Testo fornito ::
I GIUOCHI A VENEZIA NEL MEDIO-EVO

Ercole e Venezia. – Fin dove può discendere la politica. La rivalità dei Castellani e dei Nicolotti. – La battaglia del Giovedi grasso. – Le Forze d’Ercole. – Un’architettura in carne ed ossa.

Che sotto un cielo tetro e nebbioso gl’Inglesi si divertano ne’ giuochi, in cui la forza e la destrezza costituiscono il sommo vanto e la somma bravura dei giocolieri, non fa meraviglia. I divertimenti d’un popolo sono in ragione diretta del suo carattere, o il carattere dei popoli dipende ordinariamente dalle latitudini che abitano.
Gli Inglesi sono fedeli alla loro natura, amando la carne sanguinante, la poesia un po’ selvaggia e gli esercizi violenti. Ma chi direbbe che a Venezia, la folleggiante e sorridente Venezia, abbia preso gusto per molti secoli, dal medio-evo fino all’epoca della Rivoluzione, a distrazioni di tal genere? Da che proviene che in quelle splendide feste, dove le mascherate, le danze, l’amore e la musica non avevano spazio bastante pei loro sollazzi; in quel celebre carnevale che una volta attirava gli stranieri da tutte le parti d’Europa, s’ introducessero dei giuochi di cui la sola forza fisica faceva le spese, e fra gli altri quelli che chiamavansi Le forze d’Ercole?

Che aveva a che fare Ercole in mezzo a quel popolo frivolo e leggiero? Ercole che filava ai piedi d’Onfale, alla buon’ora; non già Ercole che domava i lioni e le idre. Ma quegli spettacoli, d’origine antichissima, avevano uno scopo, di cui i visitatori stranieri non si rendevano forse ragione, ma che il Governo sospettoso di Venezia sapeva apprezzar giustamente.
Il Senato manteneva cosi la rivalità fra due potenti fazioni – i Castellani e i Nicolotti, – che prendevano parto a quei giuochi, e gareggiavano di forza e di destrezza. Si chiamavano Castellani e Nicolotti dal quartiere ch’essi abitavano, dalle contrade di Castello e di San Nicolò, poste alle due sponde del Canal grande e separate da un ponte, specie di terreno neutro fra i due campi nemici. Quel terreno diventava talvolta un campo di battaglia vivamente conteso. S’ignora qual fosse l’origine nell’ardente rivalità che regnava fra i Castellani e i Nicolotti.

Consegne ::
- a) Rispondi alle domande sul testo sui giochi a Venezia:
(i) Da che cosa dipende ordinariamente il carattere dei popoli?
(ii) Come si chiamavano i giochi in cui la sola forza fisica faceva le spese?
(iii) Da dove prendevano il nome i Castellani e i Nicolotti?
- b) Riprendi il testo sui giochi a Venezia dopo l'ultima frase riportata.
L'elenco proviene da un'altra fonte.

Materiale di partenza ::
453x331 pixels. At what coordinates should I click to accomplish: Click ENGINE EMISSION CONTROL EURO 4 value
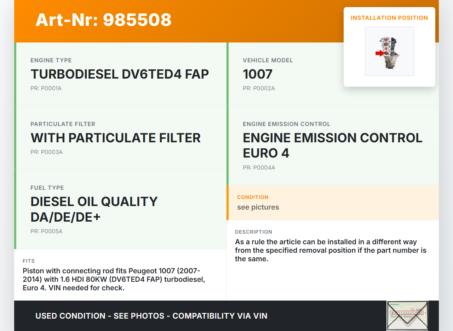[x=332, y=145]
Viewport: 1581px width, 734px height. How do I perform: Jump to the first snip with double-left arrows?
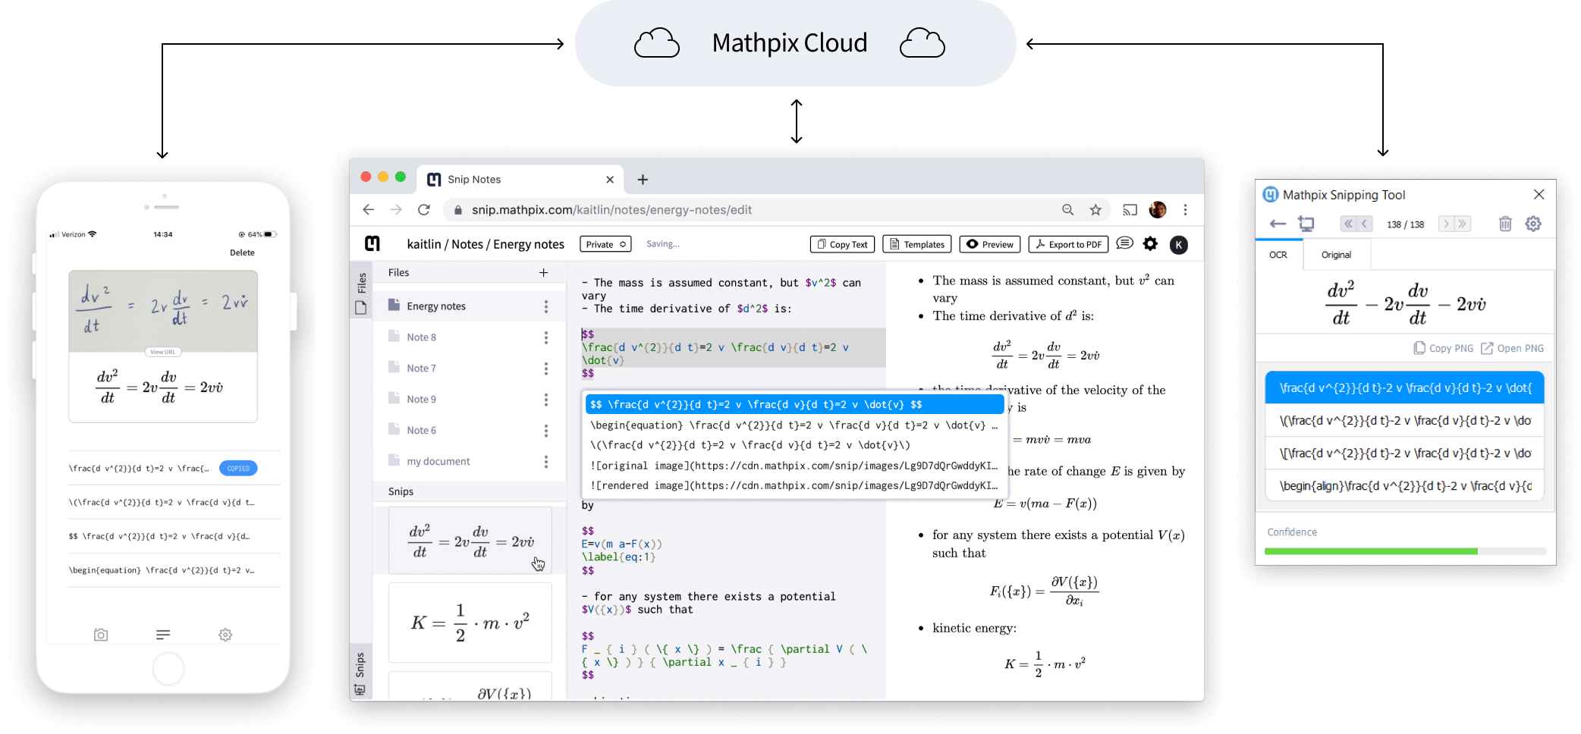(x=1348, y=224)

Soluzioni dell'esercizio ::
- a)
(i) Dalle latitudini che abitano.
(ii) Le forze d'Ercole.
(iii) Dal quartiere in cui abitavano, cioè dalle contrade di Castello e di San Nicolò.

- b)
Gli uni pretendono che abbia cominciato nei primi tempi di Venezia, quando le isole, che compongono attualmente la città delle lagune, non essendo fra loro riunite, e i diritti reciproci non bene determinati ed incerti i confini delle proprietà, vi si disputava un tratto di mare per la pesca o un angolo di terra per la caccia. Gli altri la fanno risalire ai tempi in cui gli abitanti d’ Equilio a di Eraclea, cacciati dalla invasione dei barbari, andarono a cercarsi un rifugio in mezzo alle lagune, e si stabilirono sulla riva opposta del Canal grande. Codesti emigranti sarebbero stati dei nemici accaniti; o mescolandosi cogli indigeni, avrebbero trasfuso in essi il loro spirito di gelosia e di rancore, il quale non avrebbe fatto che crescere col tempo (1).
Il Governo di Sparta spingeva la gioventù a simili lotte, ma si aveva almeno lo scopo di addestrarla alla guerra; mentre in questa occasione non trattavasi che che di spargere e mantener viva la discordia nel popolo. Difatti, se i cittadini, invece di astiarsi, si fossero uniti; e se unendosi, si fossero contati, l’autorità dei patrizii non avrebbe durato un giorno; giacchè avrebbero veduto di quanto erano superiori per numero a quell’aristocrazia, che voleva solo per sè la ricchezza e il potere. Dividere per regnare, era questa la politica del governo di Venezia all’interno.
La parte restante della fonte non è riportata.